Extracted records: Begin
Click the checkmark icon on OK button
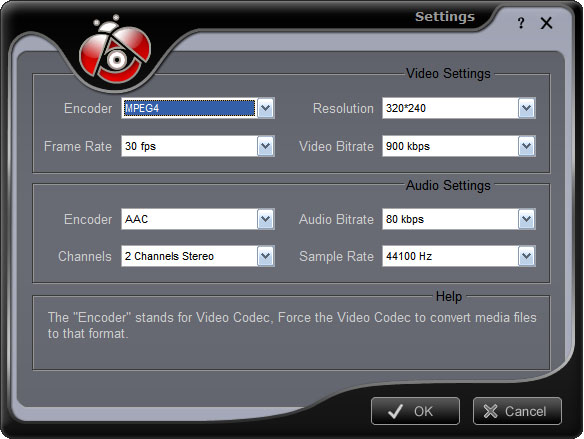Screen dimensions: 584x439 tap(395, 411)
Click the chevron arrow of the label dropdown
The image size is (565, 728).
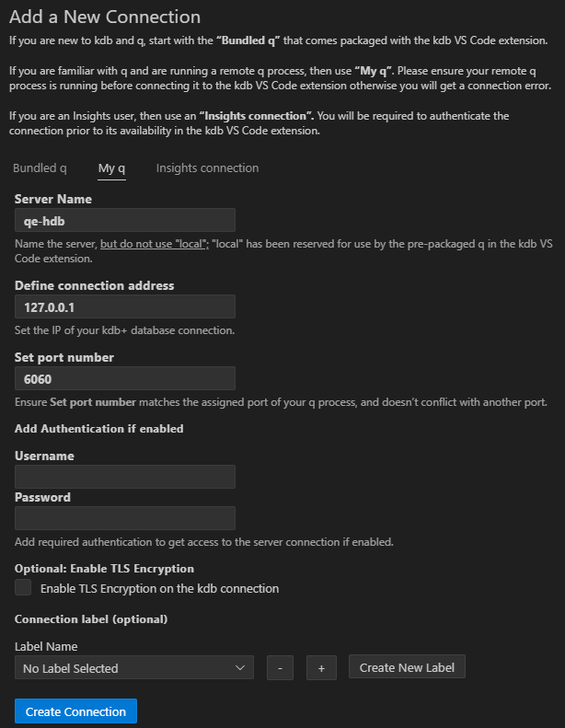tap(241, 667)
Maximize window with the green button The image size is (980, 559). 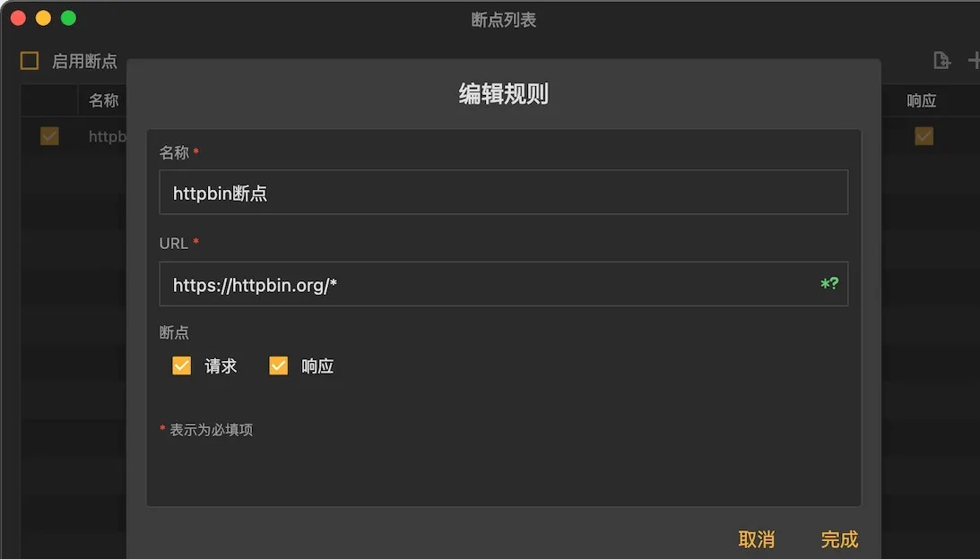(x=68, y=18)
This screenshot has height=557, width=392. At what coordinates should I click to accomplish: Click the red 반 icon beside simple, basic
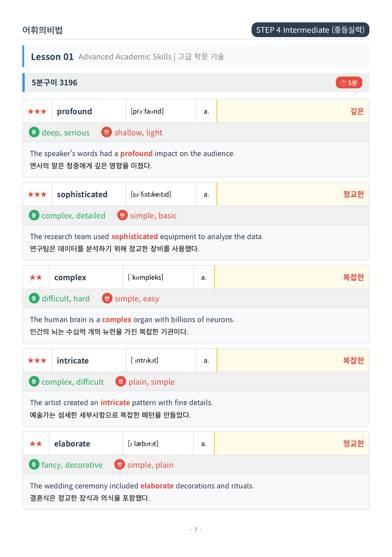[x=122, y=215]
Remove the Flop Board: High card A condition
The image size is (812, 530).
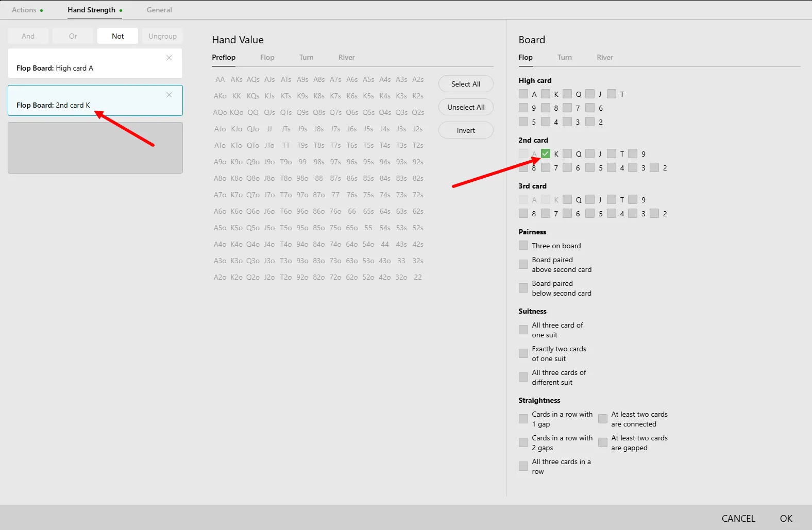(x=169, y=58)
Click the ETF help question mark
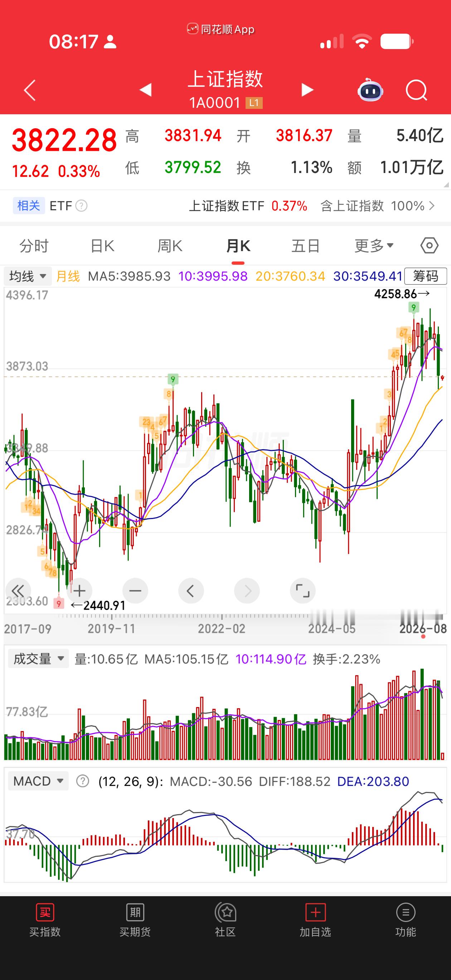Image resolution: width=451 pixels, height=980 pixels. (x=81, y=206)
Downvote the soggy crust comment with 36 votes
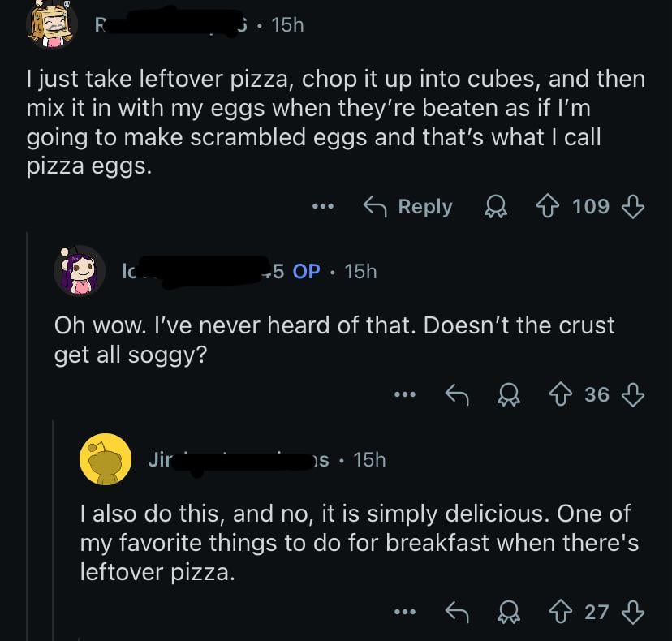 pyautogui.click(x=632, y=394)
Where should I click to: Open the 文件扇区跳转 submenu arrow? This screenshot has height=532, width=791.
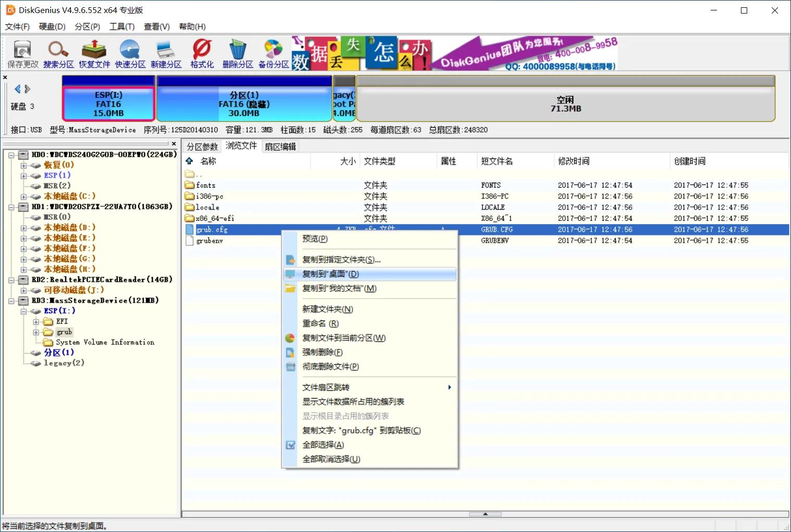coord(448,387)
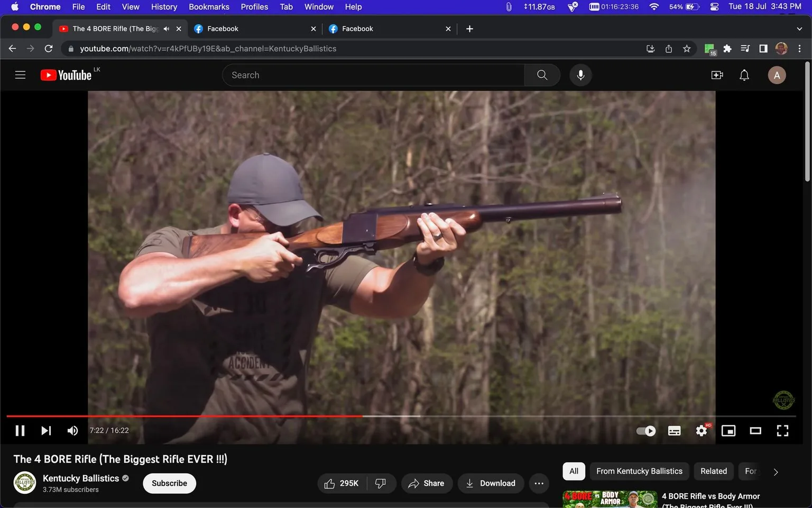Click the voice search microphone
This screenshot has height=508, width=812.
tap(580, 75)
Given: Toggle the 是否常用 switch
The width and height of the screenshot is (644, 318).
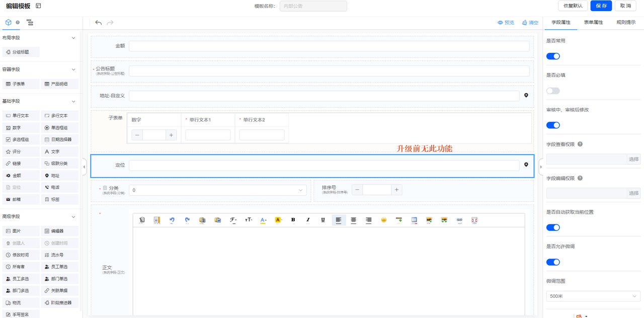Looking at the screenshot, I should tap(553, 56).
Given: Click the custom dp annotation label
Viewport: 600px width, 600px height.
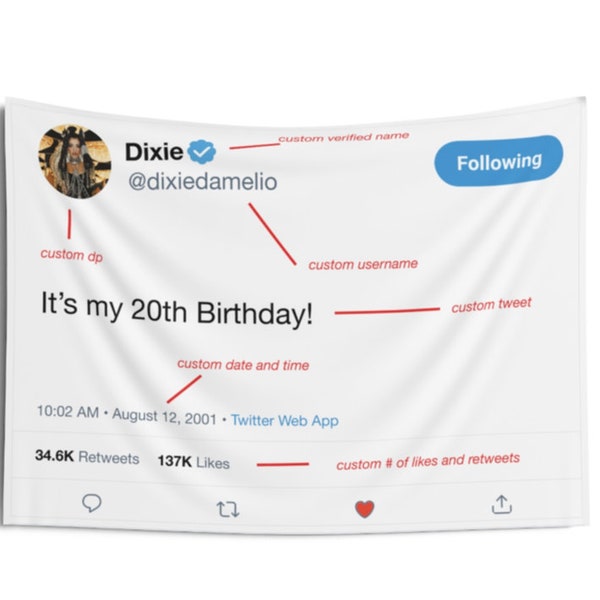Looking at the screenshot, I should [72, 255].
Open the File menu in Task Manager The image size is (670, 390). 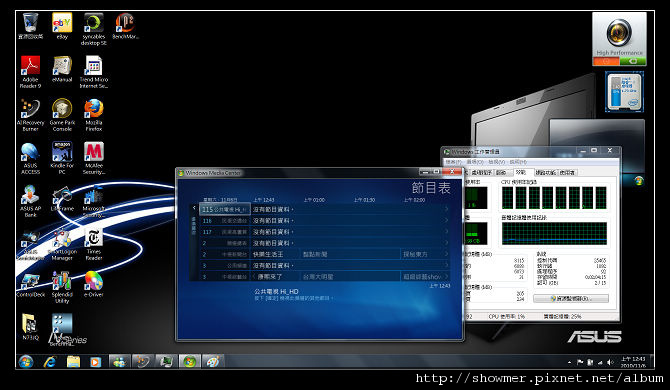tap(453, 162)
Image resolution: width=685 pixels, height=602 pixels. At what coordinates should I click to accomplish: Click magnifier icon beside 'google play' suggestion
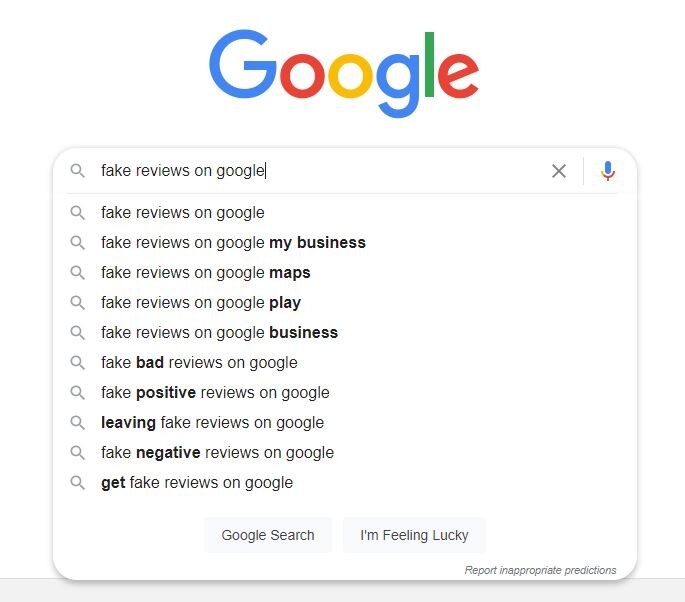point(77,302)
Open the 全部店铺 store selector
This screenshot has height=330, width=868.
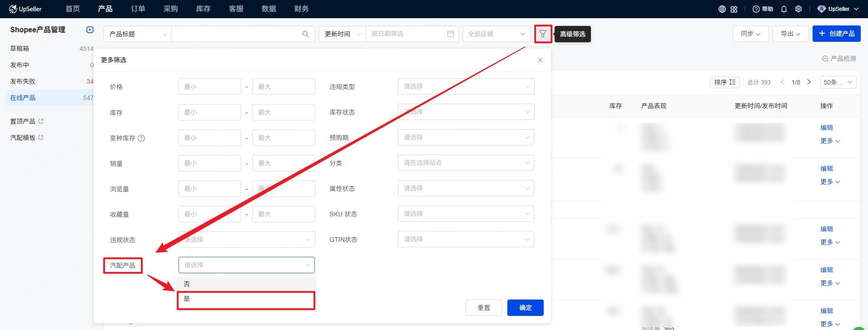[x=496, y=34]
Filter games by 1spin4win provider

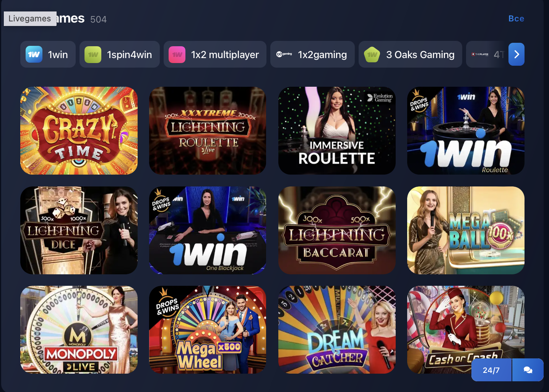120,54
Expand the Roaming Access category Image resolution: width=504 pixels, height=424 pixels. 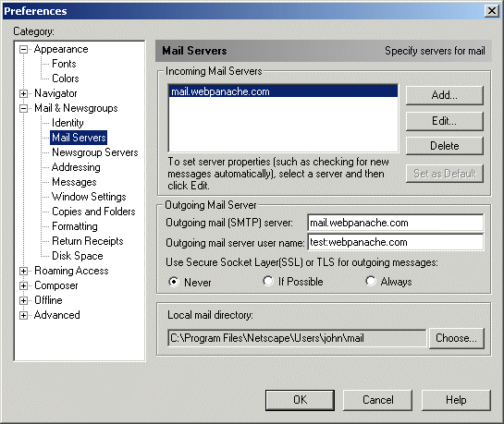coord(23,272)
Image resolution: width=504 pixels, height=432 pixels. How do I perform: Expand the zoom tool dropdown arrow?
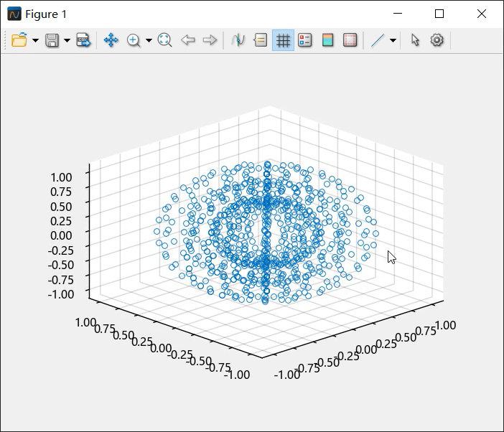coord(149,41)
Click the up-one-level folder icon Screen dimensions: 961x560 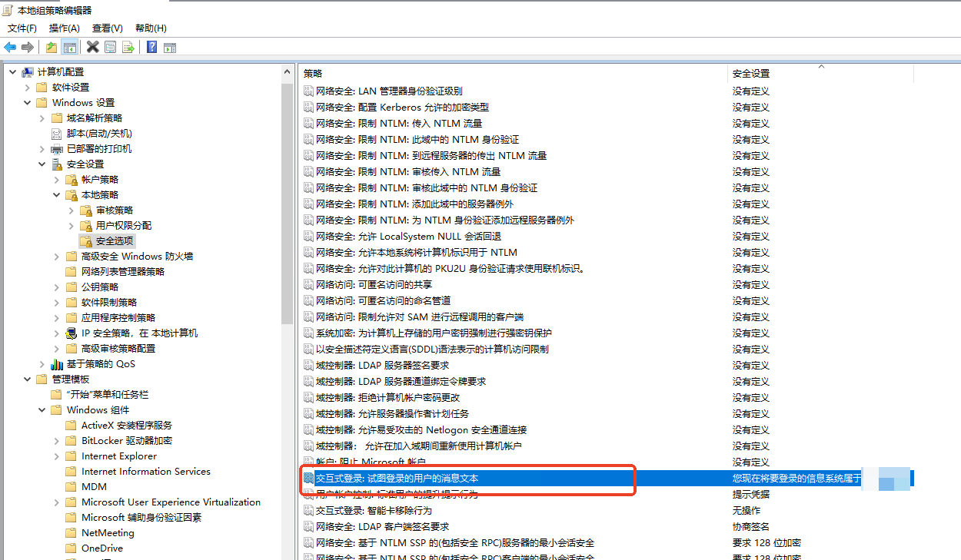pyautogui.click(x=51, y=47)
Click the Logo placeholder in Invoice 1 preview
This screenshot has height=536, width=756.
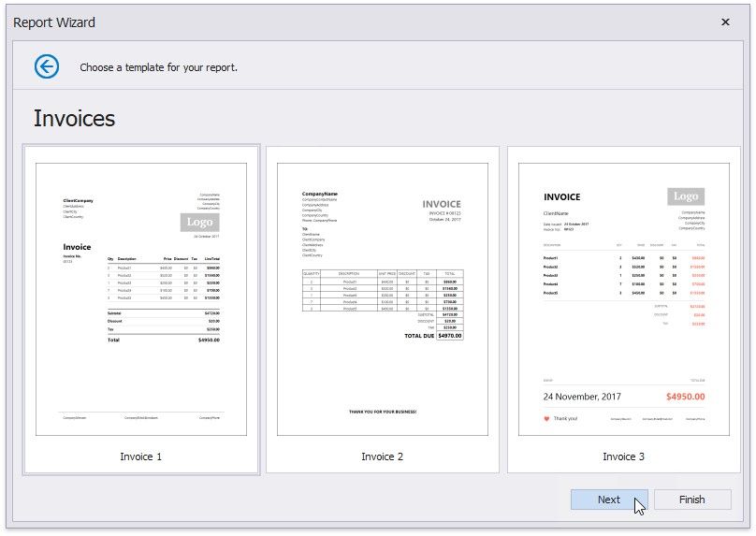tap(199, 223)
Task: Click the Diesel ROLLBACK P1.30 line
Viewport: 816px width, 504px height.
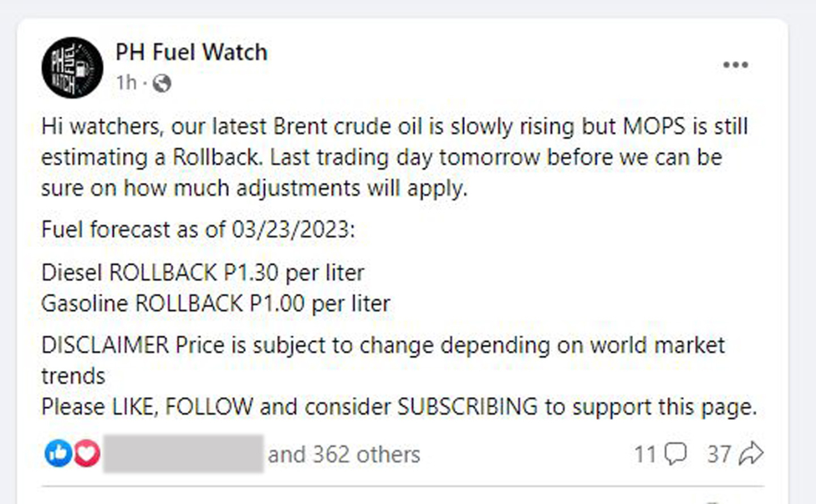Action: 203,273
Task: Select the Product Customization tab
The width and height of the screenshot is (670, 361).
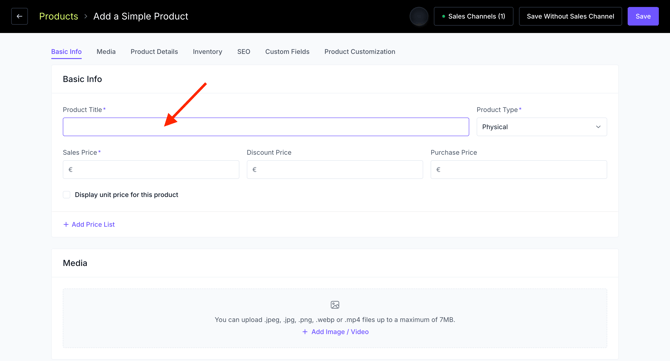Action: pyautogui.click(x=360, y=51)
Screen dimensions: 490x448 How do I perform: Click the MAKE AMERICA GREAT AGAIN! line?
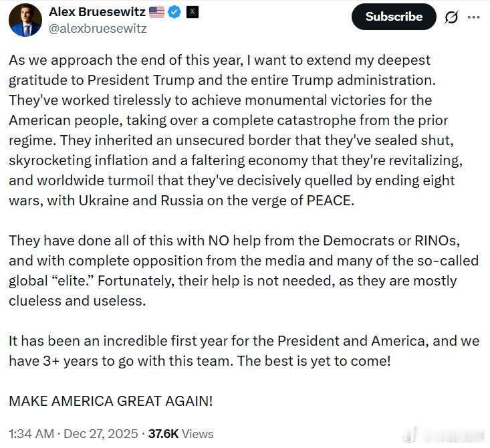click(x=111, y=402)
Extracted records: End
Copy all lines from the material above that hold the word "Given".

■ **Answer to this exercise**
Given: Toggle the 是否常用 switch
Given: Click the custom dp annotation label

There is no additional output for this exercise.